The United States should classify new international agreements to protect the Earth’s climate system as executive agreements rather than as treaties. Unlike treaties, which require the advice and consent of two-thirds of the Senate, executive agreements are entered into either solely by the President based on previously delegated constitutional, treaty, or statutory authorities, or by the President and Congress together pursuant to a new statute. The President and Congress should handle the most significant climate change agreements as congressional–executive agreements, which require approval by a simple majority of both houses of Congress. Handling climate agreements as congressional–executive agreements would speed the development of a genuinely bipartisan U.S. climate change foreign policy, improve coordination between the executive and legislative branches, strengthen the hand of U.S. climate negotiators to bring home good agreements, increase the prospects for U.S. participation in those agreements, protect U.S. competitiveness, and spur international climate action. More specifically, Congress should enact “Climate Protection Authority,” which would define U.S. negotiating objectives in a statute and require the President to submit concluded congressional–executive agreements to Congress for final approval.

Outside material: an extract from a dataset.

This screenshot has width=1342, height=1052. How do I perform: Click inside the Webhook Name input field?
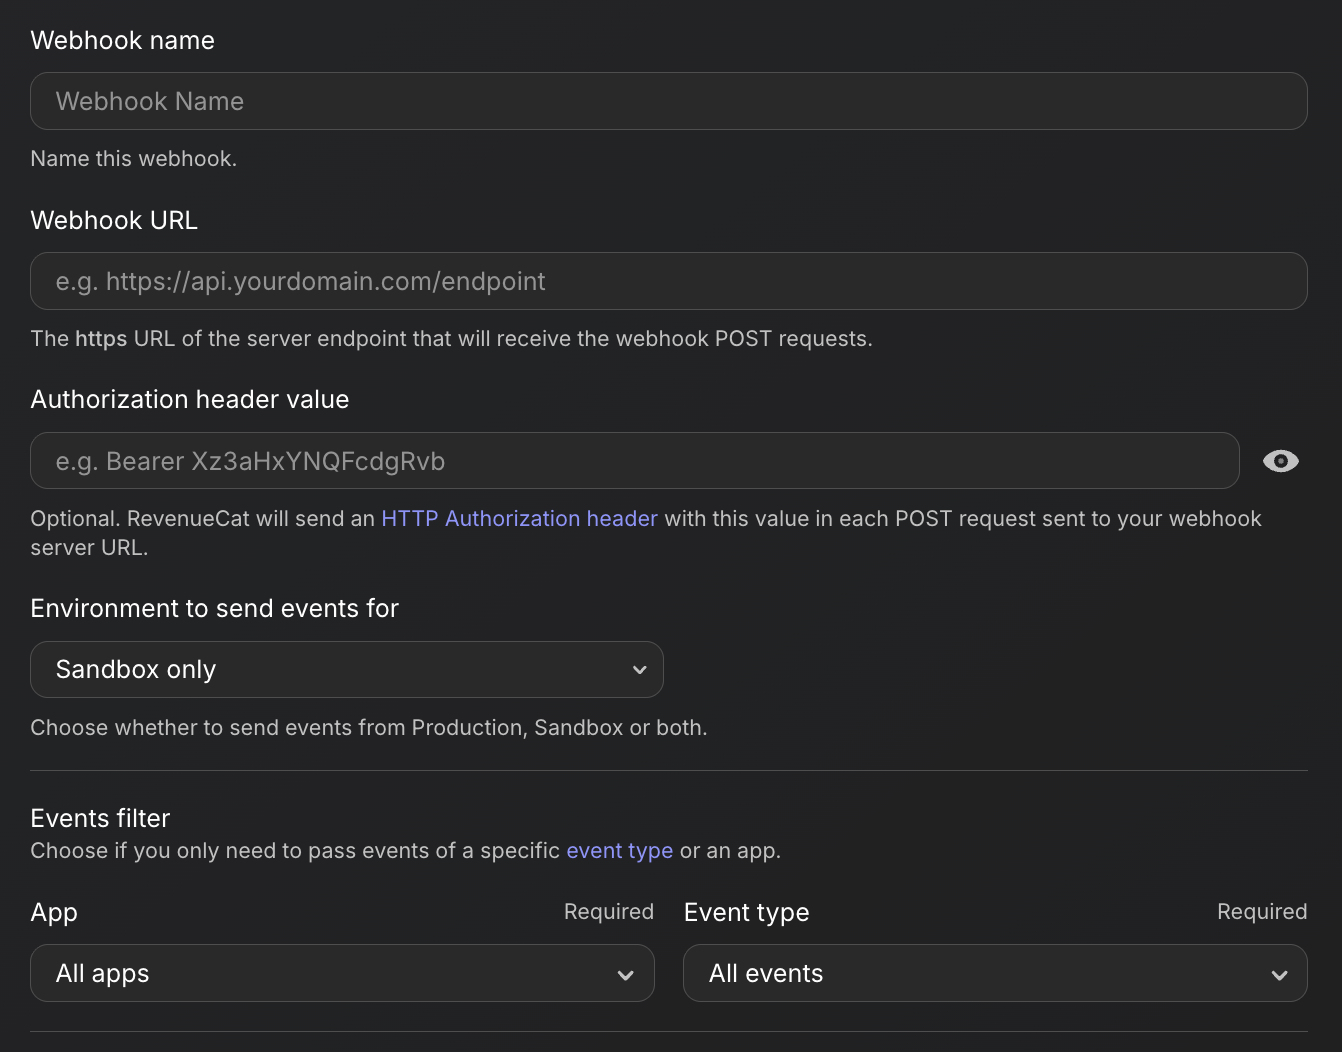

This approach should apply both to the new global climate change agreement being negotiated in the United Nations by the United States and the rest of the international community and to other future arrangements with a smaller number of major emitting nations.

Suggested Citation

  • Purvis, Nigel, 2008. "Paving the Way for U.S. Climate Leadership: The Case for Executive Agreements and Climate Protection Authority," RFF Working Paper Series dp-08-09, Resources for the Future.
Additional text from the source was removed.